MAX MAZAPPA’S STAGE name – or his ‘war name’, as he called it – was Sunny Meadows. He began using it after a printing error on a poster advertising his performance in France. Perhaps the promoters had wished to avoid the Levantine quality of his name. On the
Oronsay
, where his piano class was announced in the ship’s bulletin, he was also referred to as ‘Sunny Meadows, Master of the Piano’. But he was Mazappa to us at the Cat’s Table, for
sunny
and
meadows
were hardly words that could exist alongside his nature. There was not much that was optimistic or well trimmed about him. Yet his passion for music invigorated our table. He spent one whole lunch regaling us with that duel of ‘Le Grand Bechet’, which had ended up more like a gun battle in the early hours of Paris in 1928 – Bechet firing his pistol in the direction of McKendrick, the bullet grazing his accuser’s Borsalino, then continuing until it embedded itself in the thigh of a Frenchwoman on her way to work. Mr Mazappa acted it all out, using salt and pepper shakers and a piece of cheese to depict the trajectory of the bullet.

He invited me one afternoon to his cabin to listen to some records. Bechet, Mazappa told me, used the Albert System clarinet, which had a formal and luxurious tone. ‘Formal and luxurious,’ he kept repeating. He put on a 78 and whispered alongside the music, pointing out the impossible descants and swaggers. ‘You see, he
shakes
the sound out.’ I did not understand, but was in awe. Mazappa signalled to me each time Bechet made the melody reappear, ‘like sunshine on a forest floor’, I remember him saying. He fumbled within a waxy-looking suitcase, brought out a notebook, and read what Bechet had told a student. ‘
I am going to give you one note today
,’ Bechet had said. ‘
See how many ways you can play the note – growl it, smear it, flat it, sharp it, do anything you want to it.

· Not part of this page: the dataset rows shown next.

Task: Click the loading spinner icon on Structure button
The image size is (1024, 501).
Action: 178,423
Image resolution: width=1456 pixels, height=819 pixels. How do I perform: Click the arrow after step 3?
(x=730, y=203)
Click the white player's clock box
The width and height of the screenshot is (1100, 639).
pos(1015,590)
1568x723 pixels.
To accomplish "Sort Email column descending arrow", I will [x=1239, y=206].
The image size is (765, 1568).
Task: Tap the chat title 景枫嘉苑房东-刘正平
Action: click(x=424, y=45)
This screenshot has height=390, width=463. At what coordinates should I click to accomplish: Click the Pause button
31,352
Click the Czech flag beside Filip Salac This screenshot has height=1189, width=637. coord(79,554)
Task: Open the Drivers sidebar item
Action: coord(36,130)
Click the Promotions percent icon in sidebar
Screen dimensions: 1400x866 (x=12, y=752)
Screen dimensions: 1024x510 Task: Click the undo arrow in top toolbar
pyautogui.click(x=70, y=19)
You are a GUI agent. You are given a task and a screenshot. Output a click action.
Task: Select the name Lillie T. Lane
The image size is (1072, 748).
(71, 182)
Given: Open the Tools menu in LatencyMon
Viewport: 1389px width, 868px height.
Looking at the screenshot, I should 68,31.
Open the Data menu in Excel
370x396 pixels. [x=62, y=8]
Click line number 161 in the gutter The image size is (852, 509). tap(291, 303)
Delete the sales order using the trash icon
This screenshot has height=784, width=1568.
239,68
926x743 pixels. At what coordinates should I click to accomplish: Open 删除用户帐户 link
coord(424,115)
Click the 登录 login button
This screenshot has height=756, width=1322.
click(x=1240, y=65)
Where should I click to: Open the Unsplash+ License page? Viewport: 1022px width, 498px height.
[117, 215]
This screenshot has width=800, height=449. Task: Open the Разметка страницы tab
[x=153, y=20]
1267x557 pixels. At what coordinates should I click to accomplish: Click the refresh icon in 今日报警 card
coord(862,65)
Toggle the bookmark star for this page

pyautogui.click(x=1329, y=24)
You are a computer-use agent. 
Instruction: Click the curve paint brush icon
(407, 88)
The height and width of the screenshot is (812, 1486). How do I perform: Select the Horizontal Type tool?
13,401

It’s like talking
.’

Then Mazappa told me about the dog. ‘It used to come on stage with Bash and growl when his master was playing … And
this
is why Bechet broke up with Duke Ellington. The Duke wouldn’t allow Goola up there, in the lights, upstaging his white suit.’ So, because of Goola, Bechet left Ellington’s band and opened the Southern Tailor Shop, a repair and cleaning operation, as well as a hangout for musicians. ‘This was when his best recordings were done – like “Black Stick”, “Sweetie Dear”. Someday you are going to have to buy all those records.’

And then the sexual life. ‘Oh, Bash was a repeater, often ending up with the same woman… Women of all kinds attempted to discipline him. But you know, he had been on the road playing since he was sixteen, he had already met girls of every clime and purpose.’ Every clime and purpose!
From Natchez to Mobile

I listened, nodding with incomprehension, while Mr Mazappa clutched to his heart this example of a way of life and musical skill as if they were held inside the oval portrait of a saint.